After we have the attention weight matrix S_i, we calcuate the output of the attention head using the equation A_i = S_i x V_i for the ith head. We get A_i of shape (s, h_head) and it is a context-aware representations for each token in the sequence, allowing the model to focus on the most important parts of the input when generating its final output.

In multi-head attention, this process is repeated for several heads (each with different weight matrices). This allows the model to focus on different parts of the sequence. The output matrix A_i from each head is concatenated to get the final output A_atten = [A₁; A₂; …, A_i] of multi-head attention. After concatenation, the shape of A_atten will be (s, n_headxh_head) = (s, h).

d. Add & Norm

The output of the multi-head attention A_atten is added to the original input X_embed. This residual connection helps to mitigate the vanishing gradient problem by allowing gradients to flow directly through the network, making it easier to train deep networks. The residual connection also helps in preserving the original information from the input. After adding the residual connection, the result is passed through a layer normalization step. Layer normalization stabilizes the training by normalizing the output of Add step to have a mean of 0 and a standard deviation of 1 across the hidden dimension. The output of this layer is denoted by X_norm and it’s shape is (s, h).

X_norm₁ = LayerNorm(X_embed + A_atten)

c. Feed Forward Layer

Both BERT and RoBERTa have two feed forward layers. The first feed forward layer projects X_norm₁ from size (s, h) to (s, h_ff) where h_ff is greater than h. The second feed forward layer projects the output of the first layer back to (s, h). The output of the feed forward layers is denoted as O_ff and is passed into the second Add & Norm part of the encoder block. The output of the second Add & Norm is denoted by X_norm₂ and it’s shape is (s, h).

# Exercise set
A) Answer each question from the encoder excerpt, one line apiece:
(i) What shape does the output A_i of a single attention head have?
(ii) To what mean and standard deviation does layer normalization bring the output of the Add step?
(iii) How many feed forward layers do BERT and RoBERTa have?
B) Please continue the encoder excerpt on BERT and RoBERTa from the point where it stops.
The listing plays no part in this work.

# Data shown
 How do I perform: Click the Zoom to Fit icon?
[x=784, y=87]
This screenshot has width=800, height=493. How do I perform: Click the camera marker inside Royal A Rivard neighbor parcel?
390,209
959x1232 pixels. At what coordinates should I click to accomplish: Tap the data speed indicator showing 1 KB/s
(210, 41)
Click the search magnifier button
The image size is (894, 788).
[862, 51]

# Answers in order
A)
(i) (s, h_head)
(ii) A mean of 0 and a standard deviation of 1, across the hidden dimension
(iii) Two

B)
X_norm₂ = LayerNorm(X_norm₁ + O_ff)

The output of the encoder block X_norm₂ is passed to the next encoder block. And the X_norm from the final encoder block can be passed to a feed forward classifier layer for prediction.

BERT vs. RoBERTa

BERT is trained on BookCorpus^[4] and English Wikipedia^[5], while RoBERTa is trained on a larger dataset, including BookCorpus, English Wikipedia, CC-News^[6], OpenWebText^[7], and Stories. BERT is trained using the Masked Language Model and Next Sentence Prediction tasks, but RoBERTa removed the Next Sentence Prediction task because not using it did not degrade the model’s performance. In BERT training, static masking is used (the same tokens are masked in every epoch), while RoBERTa uses dynamic masking (different tokens are masked across epochs). BERT is trained for fewer steps with smaller batch sizes, whereas RoBERTa is trained for longer with larger batch sizes and higher learning rates.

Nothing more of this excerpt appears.